If $\displaystyle \left| n \atop k \right| = (\alpha (n-1) + \beta k + \gamma) \left| n-1 \atop k \right| + (\beta' k + \gamma') \left| n-1 \atop k-1 \right| + [n=k=0]$

then

$\displaystyle \left| n \atop k \right| = \prod_{i=1}^k (\beta' i + \gamma') \sum_{i=0}^n \sum_{j=0}^n \left[ n \atop i \right] \binom{i}{j} \left\{ j \atop k \right\} \alpha^{n-i} \beta^{j-k} \gamma^{i-j}$

where

$\displaystyle \left[ n \atop i \right], \left\{ n \atop k \right\}$

are the Stirling cycle and subset numbers, respectively.  (This theorem was first proved by Neuwirth [2].)
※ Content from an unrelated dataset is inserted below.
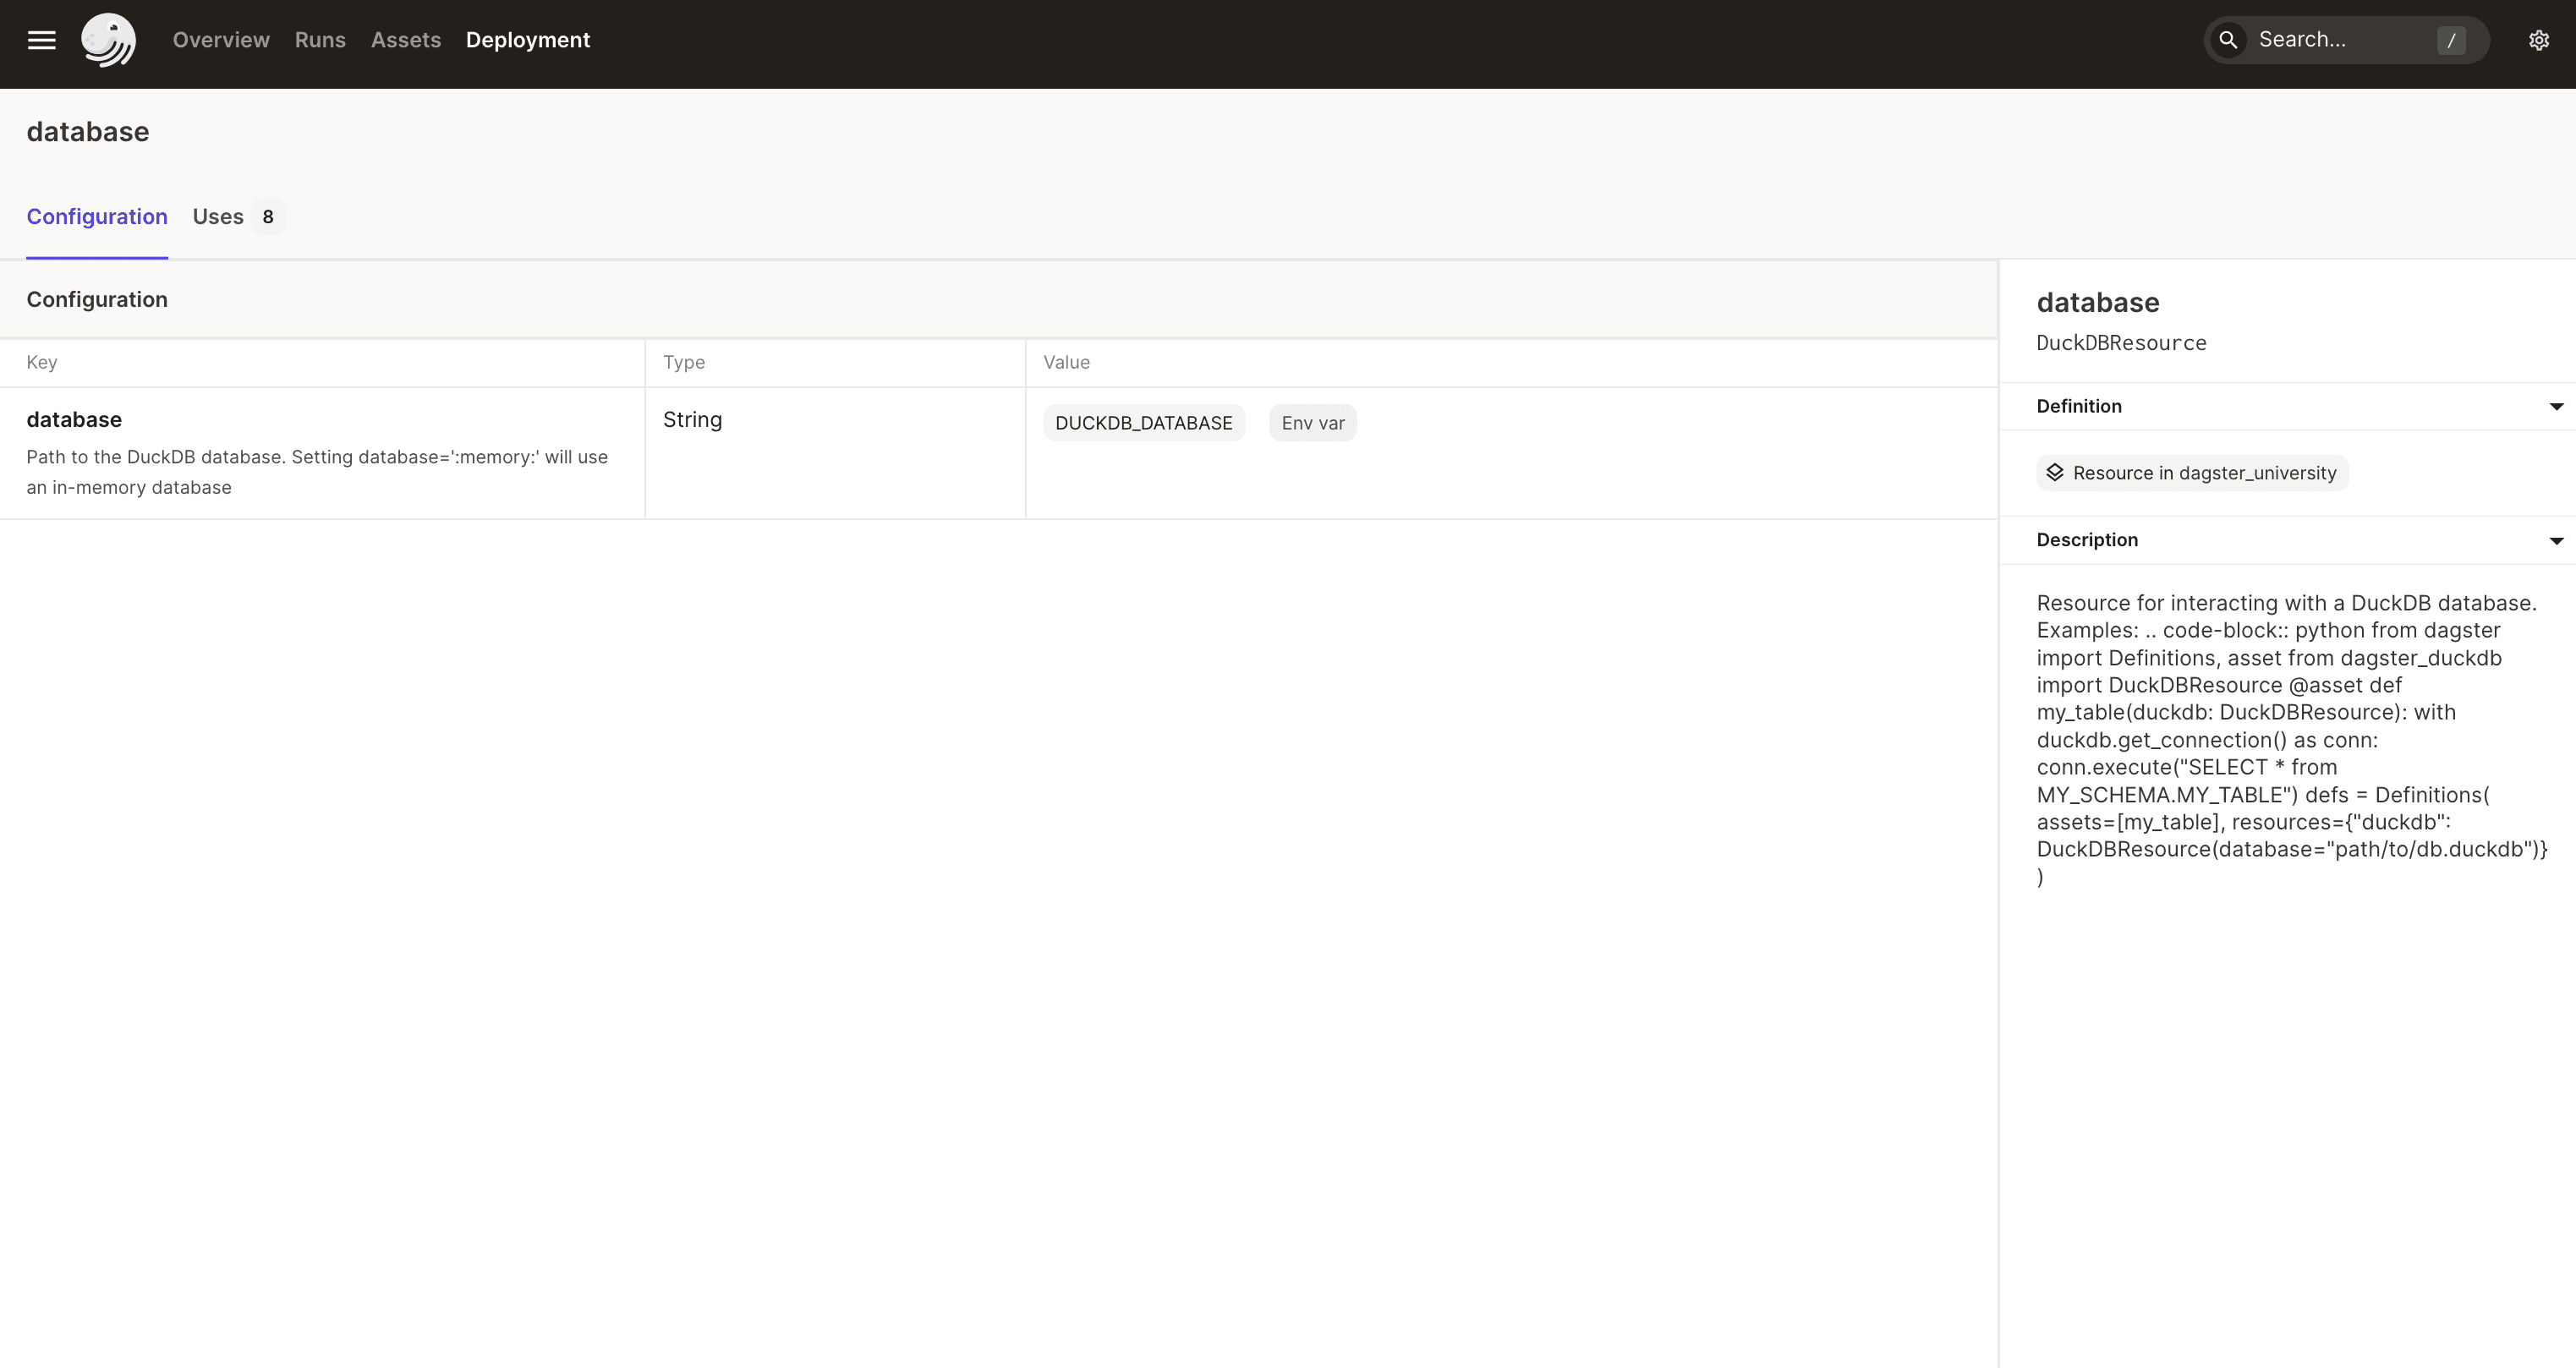Click the search magnifier icon

tap(2229, 40)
Theorem 2 (the case $\beta = - \alpha$):

If $\displaystyle \left| n \atop k \right| = (\alpha n - \alpha k + \gamma) \left| n-1 \atop k \right| +(\alpha'(n-1) + \beta'(k-1) + \gamma') \left| n-1 \atop k-1 \right| + [n=k=0]$

then

$\displaystyle \left| n \atop k \right| = \prod_{i=1}^{n-k} (\alpha i + \gamma) \sum_{i=0}^n \sum_{j=0}^n \left[ n \atop i \right] \binom{i}{j} \left\{ j \atop n-k \right\} (\alpha' + \beta')^{n-i} (-\beta)^{j+k-n} (\gamma')^{i-j}.$

Theorem 3 (the case $\beta = \beta' = 0$):

If $\alpha' \neq 0$ and $\displaystyle \left| n \atop k \right| = (\alpha (n-1) + \gamma) \left| n-1 \atop k \right| +(\alpha'(n-1) + \gamma') \left| n-1 \atop k-1 \right| + [n=k=0]$

then

$\displaystyle \left|n \atop k \right| = \sum_{i=0}^n \sum_{j=0}^n \left[ n \atop i \right] \binom{i}{n-j} \binom{j}{k} \alpha^{j-k} (\gamma \alpha' - \alpha \gamma')^{n-j} (\alpha')^{k-i} (\gamma')^{i+j-n}.$

Theorem 4:

If $\frac{\alpha}{\beta} = \frac{\alpha'}{\beta'} + 1$, then the solution to

$\displaystyle \left| n \atop k \right| = (\alpha (n-1) + \beta k + \gamma) \left| n-1 \atop k \right| +(\alpha'(n-1) + \beta'(k-1) + \gamma') \left| n-1 \atop k-1 \right| + [n=k=0]$

is

$\displaystyle \left| n \atop k \right| = \sum_{l=0}^n \left(\prod_{i=1}^{n-l} \left(-i+1 - \frac{\gamma}{\beta} + \frac{\gamma'}{\beta'} \right) \right) \binom{l}{k} \left( \sum_{i=0}^n \sum_{j=0}^n \left[ n \atop i \right] \binom{i}{j} \left\{ j \atop n-l \right\} (-1)^j \alpha^{n-i} \beta^{i-k} \left(\beta' \right)^{j+k-i} \left(\gamma' \right)^{i-j} \right).$

References

1. Ronald L. Graham, Donald E. Knuth, and Oren Patashnik, Concrete Mathematics, 2nd edition, Addison-Wesley, 1994.
2. Erich Neuwirth, “Recursively defined combinatorial functions: extending Galton’s board,” Discrete Mathematics 239, pp. 33-51, 2001.
3. Michael Z. Spivey, “On solutions to a general combinatorial recurrence,” Journal of Integer Sequences 14 (9): Article 11.9.7, 2011.